Begitu mereka menemuinya Atula dan para sahabatnya langsung menanyakan satu
subyek perihal ajaran Sang Guru. Namun sang bhikkhu yang ditanya hanya berdiam
tanpa mengucapkan sepatah kata pun. Setelah melakukan penghormatan mereka pun
undur diri dari sana.
Kecewa
mendapatkan kenyataan ini, Atula dan para sahabatnya lalu menjumpai Yang Mulia
Sariputta, siswa kepala Sang Buddha, bhikkhu yang paling pintar dalam hal
penguasaan materi Dhamma. Sang bhikkhu kepala menerima mereka dengan gembira,
dan selanjutnya ia membabarkan ajaran secara rinci dan panjang-lebar. Setelah
pembabaran usai mereka pun lalu berpamitan. Mendengarkan pembabaran ajaran sambil terkantuk-kantuk mereka pun mencela, karena ajaran yang diberikan terlalu
panjang dan bertele-tele.
Selanjutnya
mereka menemui Bhikkhu Ananda, bhikkhu pengawal dan asisten pribadi Sang Guru.

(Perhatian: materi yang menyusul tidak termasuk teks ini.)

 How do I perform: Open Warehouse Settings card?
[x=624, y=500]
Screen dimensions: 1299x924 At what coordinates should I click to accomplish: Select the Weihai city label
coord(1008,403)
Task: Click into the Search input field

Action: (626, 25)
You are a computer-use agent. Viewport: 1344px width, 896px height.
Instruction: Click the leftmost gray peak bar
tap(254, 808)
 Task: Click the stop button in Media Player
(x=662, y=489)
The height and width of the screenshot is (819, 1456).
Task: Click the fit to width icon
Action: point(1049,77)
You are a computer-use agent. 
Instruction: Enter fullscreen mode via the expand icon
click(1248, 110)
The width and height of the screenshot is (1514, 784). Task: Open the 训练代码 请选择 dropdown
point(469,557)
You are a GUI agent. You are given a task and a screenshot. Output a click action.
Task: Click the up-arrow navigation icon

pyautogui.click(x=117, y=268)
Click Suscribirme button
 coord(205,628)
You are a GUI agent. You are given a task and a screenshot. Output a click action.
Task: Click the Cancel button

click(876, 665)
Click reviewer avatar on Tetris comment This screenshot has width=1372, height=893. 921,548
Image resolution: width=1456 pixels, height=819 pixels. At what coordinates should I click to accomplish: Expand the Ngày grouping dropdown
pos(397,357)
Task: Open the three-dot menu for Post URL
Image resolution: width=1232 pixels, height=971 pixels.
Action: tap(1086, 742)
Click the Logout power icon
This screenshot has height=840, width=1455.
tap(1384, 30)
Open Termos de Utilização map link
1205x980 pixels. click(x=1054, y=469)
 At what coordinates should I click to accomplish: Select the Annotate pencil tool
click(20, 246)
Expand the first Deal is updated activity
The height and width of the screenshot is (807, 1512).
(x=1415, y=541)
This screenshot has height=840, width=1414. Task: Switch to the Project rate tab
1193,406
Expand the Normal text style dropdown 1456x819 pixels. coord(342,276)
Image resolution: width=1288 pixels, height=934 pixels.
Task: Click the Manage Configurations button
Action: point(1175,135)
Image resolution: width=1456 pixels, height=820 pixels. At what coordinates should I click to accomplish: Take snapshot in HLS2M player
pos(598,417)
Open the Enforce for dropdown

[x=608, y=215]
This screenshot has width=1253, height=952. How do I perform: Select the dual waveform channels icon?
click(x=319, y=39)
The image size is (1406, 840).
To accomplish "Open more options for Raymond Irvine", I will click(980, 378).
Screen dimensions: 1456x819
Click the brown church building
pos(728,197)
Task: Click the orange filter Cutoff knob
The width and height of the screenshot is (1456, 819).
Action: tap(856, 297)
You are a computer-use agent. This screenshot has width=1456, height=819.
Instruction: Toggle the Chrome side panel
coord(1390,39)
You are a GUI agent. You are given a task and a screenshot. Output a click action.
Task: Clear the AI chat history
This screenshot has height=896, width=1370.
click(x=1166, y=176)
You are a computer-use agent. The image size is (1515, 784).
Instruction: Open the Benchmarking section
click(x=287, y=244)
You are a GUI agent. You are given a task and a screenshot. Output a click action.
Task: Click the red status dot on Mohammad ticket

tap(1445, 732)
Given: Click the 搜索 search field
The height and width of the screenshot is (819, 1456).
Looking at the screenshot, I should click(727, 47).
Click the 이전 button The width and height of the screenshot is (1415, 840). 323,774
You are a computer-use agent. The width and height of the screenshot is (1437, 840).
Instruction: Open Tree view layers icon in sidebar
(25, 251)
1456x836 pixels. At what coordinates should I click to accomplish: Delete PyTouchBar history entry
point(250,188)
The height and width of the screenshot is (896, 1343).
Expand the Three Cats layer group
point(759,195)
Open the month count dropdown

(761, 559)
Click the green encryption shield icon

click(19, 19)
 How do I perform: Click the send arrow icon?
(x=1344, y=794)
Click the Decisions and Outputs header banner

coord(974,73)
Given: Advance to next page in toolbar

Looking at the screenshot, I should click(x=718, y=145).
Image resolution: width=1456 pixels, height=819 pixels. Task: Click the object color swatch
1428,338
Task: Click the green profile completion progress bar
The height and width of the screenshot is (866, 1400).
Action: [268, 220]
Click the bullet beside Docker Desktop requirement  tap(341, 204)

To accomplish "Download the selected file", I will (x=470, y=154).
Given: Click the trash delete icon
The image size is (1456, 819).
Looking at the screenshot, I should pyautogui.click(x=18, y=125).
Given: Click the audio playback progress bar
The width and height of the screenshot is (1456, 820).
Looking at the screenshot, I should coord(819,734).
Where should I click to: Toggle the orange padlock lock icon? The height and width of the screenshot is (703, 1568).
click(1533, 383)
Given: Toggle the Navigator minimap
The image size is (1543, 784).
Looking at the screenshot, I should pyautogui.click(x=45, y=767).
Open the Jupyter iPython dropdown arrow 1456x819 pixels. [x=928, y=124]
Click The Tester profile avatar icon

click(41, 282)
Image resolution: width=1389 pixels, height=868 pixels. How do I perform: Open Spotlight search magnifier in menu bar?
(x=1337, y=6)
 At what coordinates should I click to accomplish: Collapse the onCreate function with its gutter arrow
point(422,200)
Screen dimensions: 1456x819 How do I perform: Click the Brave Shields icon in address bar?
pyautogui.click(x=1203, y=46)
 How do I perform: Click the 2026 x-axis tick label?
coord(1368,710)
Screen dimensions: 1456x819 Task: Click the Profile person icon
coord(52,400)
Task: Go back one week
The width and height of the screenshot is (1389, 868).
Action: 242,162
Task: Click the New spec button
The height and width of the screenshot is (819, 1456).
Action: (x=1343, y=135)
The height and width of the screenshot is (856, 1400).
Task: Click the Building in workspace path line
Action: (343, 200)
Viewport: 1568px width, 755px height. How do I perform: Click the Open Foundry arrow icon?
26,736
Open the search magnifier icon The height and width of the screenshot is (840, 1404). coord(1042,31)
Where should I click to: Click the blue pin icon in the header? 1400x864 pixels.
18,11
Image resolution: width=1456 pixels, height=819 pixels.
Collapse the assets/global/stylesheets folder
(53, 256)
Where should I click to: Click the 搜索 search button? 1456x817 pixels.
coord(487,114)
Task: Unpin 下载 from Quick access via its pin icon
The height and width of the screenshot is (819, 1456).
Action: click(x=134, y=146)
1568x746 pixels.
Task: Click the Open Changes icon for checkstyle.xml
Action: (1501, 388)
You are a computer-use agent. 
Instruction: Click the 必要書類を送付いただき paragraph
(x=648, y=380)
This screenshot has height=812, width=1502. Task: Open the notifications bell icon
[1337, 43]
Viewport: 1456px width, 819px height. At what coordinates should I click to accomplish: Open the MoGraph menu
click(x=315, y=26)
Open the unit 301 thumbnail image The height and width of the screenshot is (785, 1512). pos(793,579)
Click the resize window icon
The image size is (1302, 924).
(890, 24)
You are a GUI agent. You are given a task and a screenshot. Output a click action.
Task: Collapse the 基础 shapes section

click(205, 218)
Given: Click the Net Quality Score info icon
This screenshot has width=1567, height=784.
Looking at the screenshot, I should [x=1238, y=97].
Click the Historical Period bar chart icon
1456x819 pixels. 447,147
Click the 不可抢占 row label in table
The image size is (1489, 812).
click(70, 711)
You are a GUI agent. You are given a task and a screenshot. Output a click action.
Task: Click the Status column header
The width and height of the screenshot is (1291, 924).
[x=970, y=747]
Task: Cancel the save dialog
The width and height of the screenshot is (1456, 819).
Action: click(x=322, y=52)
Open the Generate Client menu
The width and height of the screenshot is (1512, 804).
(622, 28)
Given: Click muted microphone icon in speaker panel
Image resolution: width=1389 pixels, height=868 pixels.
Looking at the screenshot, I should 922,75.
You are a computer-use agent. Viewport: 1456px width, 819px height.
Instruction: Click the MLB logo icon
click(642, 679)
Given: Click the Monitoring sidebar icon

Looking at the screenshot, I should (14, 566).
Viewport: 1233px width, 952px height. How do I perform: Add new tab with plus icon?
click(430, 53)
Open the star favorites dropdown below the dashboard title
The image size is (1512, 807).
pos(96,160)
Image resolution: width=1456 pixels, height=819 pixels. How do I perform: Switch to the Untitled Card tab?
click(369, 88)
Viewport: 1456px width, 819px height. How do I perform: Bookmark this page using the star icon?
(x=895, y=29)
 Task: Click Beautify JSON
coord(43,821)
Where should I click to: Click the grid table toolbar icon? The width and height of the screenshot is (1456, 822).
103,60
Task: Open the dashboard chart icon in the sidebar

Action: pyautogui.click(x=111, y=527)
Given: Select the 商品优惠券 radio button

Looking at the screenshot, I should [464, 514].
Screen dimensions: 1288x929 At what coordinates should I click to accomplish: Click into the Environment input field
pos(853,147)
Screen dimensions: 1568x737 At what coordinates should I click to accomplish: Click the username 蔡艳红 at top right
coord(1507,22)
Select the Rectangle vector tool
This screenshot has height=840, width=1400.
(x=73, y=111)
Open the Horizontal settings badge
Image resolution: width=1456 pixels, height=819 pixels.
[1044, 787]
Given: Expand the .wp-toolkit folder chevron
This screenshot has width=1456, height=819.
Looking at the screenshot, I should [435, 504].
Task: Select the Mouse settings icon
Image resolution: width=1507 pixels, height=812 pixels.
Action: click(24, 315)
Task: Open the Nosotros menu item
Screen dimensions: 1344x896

Yang Mulia Ananda menjawab pertanyaan yang sama itu dengan jawaban yang ringkas
namun padat. Setelah mereka pamit pada sang bhikkhu, Atula dan para sahabatnya
masih tetap kecewa dan mereka menyebut ajaran yang baru disampaikan itu terlalu
ringkas dan tidak lengkap. Selanjutnya mereka menghadap Sang Guru dan
menceritakan kejadian yang baru mereka alami.
Sang Guru
menerima keluhan mereka, dan ia bersabda: "Wahai Atula, hal ini telah ada
sejak zaman dahulu, bukan hanya terjadi pada masa sekarang. Mereka mencela
orang yang duduk diam, mereka mencela orang yang banyak bicara, dan mereka juga
mencela orang yang sedikit bicara.Tak ada seorang pun di dunia ini yang tidak
dicela." Dicela dan dipuji adalah dua sisi mata uang yang pasti dialami
setiap manusia dalam hidupnya.
Jadi
demikianlah kenyataannya, dicela dan dipuji menurut ajaran agama Buddha adalah
dua dari delapan kondisi duniawi, yang pasti dialami seseorang. Jika keduanya
tidak bisa dihindari, adalah bijak jika kita melatih diri dengan mengembangkan
ketenangseimbangan, seperti yang ditorehkan oleh untaian kata di bawah ini:
"Dicela
dan dicaci-maki tidak bakal menjadi kotoran;
Dipuji dan
diagung-agungkan tak akan menjelma menjadi rembulan;
Tak usahlah
meradang ketika kita menerima celaan;
Tak perlu pula
melambung saat kita menuai pujian,"
Sewaktu kita
menerima pujian kita dapat menerimanya dengan hati berbunga-bunga, tetapi saat
kita dicela kita cenderung menjadi kecil hati. Namun saat kita dicela,
seyogianya kita dapat memanfaatkan kesempatan tersebut untuk mencari kelemahan
yang ada di dalam diri kita sendiri, yang selama ini tidak kita sadari. Sebagai
penutup buah pena ini, penulis meminta Anda untuk merenungkan kutipan berikut
ini, yang merupakan satu petuah dari Nabi Lao Zi: "Kata yang jujur
tidaklah indah, kata yang indah tidaklah jujur."